History shows that investing in the S&P 500 has been a winning proposition over the long term. The S&P 500 has averaged double-digit annualized returns of 10.15% for more than six decades since it assumed its current form of owning 500 stocks in 1957, and you can’t really argue with that type of track record. 

Clearly, the S&P 500 has been a long-term winner, making SLPG a viable long-term holding. Also, in terms of affordability for investors, you can’t really beat SPLG.

Solid Returns

As of the end of July, SPLG had returned 20.2% year-to-date and 12.4% over the past year. Over the past three years, it posted an impressive annualized total return of 13.7%. Looking further out, SPLG’s five-year and 10-year annualized returns of 12.2% and 12.6%, respectively, aren’t too shabby either. Going back to its inception in 2005, SPLG has managed to post a double-digit annualized return of 10.0%. 

The fact that this strong performance encompasses multiple bear markets, including the great financial crisis and the COVID-19 crash of 2020, shows the power of long-term investing and investing in high-quality, broad-market ETFs.

### What to do
(1) According to the text on SPLG and the S&P 500, what annualized total return did SPLG post over the past three years?
(2) Write the next part of the text on SPLG and the S&P 500, picking up after its final sentence.

### Information
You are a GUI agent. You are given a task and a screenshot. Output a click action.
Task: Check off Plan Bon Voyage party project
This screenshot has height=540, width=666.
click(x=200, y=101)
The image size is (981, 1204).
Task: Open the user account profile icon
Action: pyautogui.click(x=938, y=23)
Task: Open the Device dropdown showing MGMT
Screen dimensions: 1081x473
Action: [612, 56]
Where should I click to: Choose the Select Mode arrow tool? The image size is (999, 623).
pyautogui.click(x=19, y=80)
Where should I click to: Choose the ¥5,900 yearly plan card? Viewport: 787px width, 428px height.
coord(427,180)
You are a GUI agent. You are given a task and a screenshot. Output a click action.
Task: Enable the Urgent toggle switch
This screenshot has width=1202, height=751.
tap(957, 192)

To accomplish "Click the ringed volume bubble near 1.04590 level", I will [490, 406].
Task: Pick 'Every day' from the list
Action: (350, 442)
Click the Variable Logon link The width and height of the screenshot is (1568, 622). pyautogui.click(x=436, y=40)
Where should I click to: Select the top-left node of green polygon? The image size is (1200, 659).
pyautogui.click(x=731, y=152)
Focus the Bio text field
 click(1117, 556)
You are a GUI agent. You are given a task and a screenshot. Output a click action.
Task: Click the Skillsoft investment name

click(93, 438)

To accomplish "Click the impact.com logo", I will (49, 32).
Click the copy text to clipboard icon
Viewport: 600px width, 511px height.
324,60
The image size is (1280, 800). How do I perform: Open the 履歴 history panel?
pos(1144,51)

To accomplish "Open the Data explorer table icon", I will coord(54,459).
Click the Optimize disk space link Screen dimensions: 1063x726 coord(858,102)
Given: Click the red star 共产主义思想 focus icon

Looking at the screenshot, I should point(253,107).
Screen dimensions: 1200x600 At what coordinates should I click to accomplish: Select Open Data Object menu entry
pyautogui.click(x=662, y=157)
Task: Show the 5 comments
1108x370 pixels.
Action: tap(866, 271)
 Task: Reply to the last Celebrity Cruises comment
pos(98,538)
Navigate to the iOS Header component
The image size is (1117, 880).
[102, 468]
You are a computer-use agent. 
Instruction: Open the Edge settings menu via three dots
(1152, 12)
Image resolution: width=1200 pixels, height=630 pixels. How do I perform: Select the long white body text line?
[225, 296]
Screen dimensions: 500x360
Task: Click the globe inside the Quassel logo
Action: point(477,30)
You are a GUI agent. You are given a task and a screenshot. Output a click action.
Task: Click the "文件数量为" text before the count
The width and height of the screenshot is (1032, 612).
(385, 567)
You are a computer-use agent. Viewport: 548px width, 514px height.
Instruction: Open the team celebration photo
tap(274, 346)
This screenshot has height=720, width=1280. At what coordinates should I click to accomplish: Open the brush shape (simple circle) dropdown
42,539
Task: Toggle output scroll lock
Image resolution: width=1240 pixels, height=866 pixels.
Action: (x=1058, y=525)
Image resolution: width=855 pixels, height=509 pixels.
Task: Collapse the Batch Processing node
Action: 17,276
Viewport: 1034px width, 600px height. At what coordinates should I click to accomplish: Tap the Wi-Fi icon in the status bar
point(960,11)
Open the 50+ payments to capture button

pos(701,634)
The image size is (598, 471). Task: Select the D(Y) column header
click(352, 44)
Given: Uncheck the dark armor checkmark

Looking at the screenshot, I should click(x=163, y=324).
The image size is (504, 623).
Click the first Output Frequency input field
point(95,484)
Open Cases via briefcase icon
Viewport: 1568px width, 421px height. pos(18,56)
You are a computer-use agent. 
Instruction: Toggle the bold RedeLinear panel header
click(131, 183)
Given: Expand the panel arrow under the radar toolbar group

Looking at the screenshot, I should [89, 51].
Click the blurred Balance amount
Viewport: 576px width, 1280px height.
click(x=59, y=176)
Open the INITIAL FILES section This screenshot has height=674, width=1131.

### Results
(1) 13.7%

(2)
SPLG’s performance is admirable, to begin with, and even more so when considering the fact that there are plenty of ETFs with exponentially higher expense ratios in the neighborhood of 0.35%, 0.50%, and even 0.75% or higher that can’t match SPLG’s performance over the years.  

SPLG’s Holdings 

In addition to its best-in-class affordability and excellent long-term performance, SPLG offers strong diversification by investing in the entire S&P 500. This broad-market ETF holds 504 stocks, and its top 10 holdings account for just 30.2% of the fund. You can check out SPLG’s top 10 holdings below using TipRanks’ holdings tool.  

The nice thing about investing across the S&P 500 is that it gives investors exposure to the breadth and depth of the entire U.S. economy. State Street says that the index “represents approximately 80% of the U.S. market.”  

SPLG’s largest holdings are some of the U.S.’s largest and most innovative companies, including tech mega-caps like Apple (NASDAQ:AAPL), Microsoft (NASDAQ:MSFT), Amazon (NASDAQ:AMZN), Nvidia (NASDAQ:NVDA), Alphabet (NASDAQ:GOOGL) (NASDAQ:GOOG), Meta Platforms (NASDAQ:META), and Tesla (NASDAQ:TSLA). These are the stocks that comprise the “magnificent seven” that have propelled the markets to new heights in 2023.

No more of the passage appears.